[Opening MATERIAL PROVIDED section]
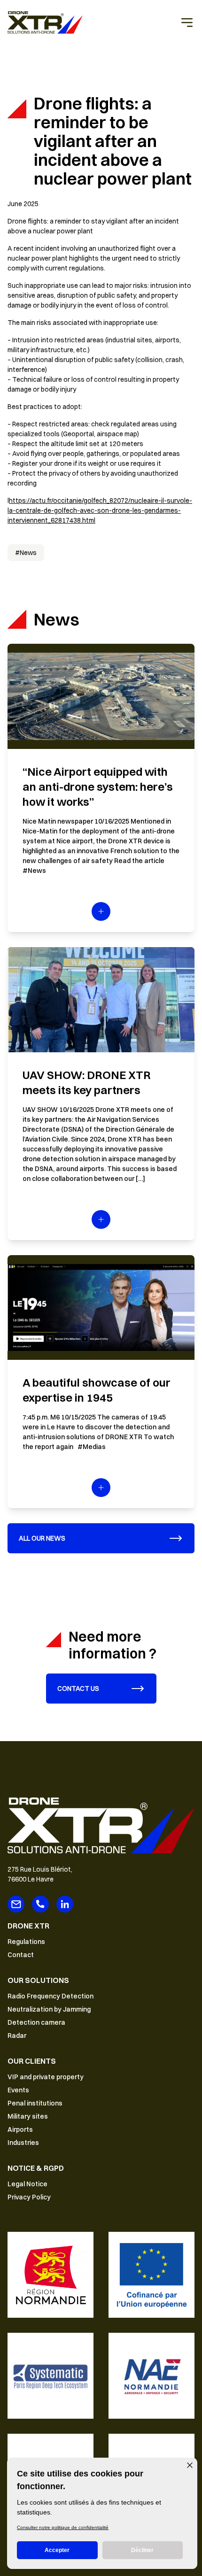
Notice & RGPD (36, 2168)
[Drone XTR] (45, 22)
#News (26, 552)
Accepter (57, 2550)
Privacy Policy (29, 2197)
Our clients (32, 2061)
[Closing MATERIAL PROVIDED section]
Drop the images and transcribe the entries above exactly.

#### [WRITTEN RESPONSE]
Notice & RGPD (36, 2168)
[Drone XTR] (45, 22)
#News (26, 552)
Accepter (57, 2550)
Privacy Policy (29, 2197)
Our clients (32, 2061)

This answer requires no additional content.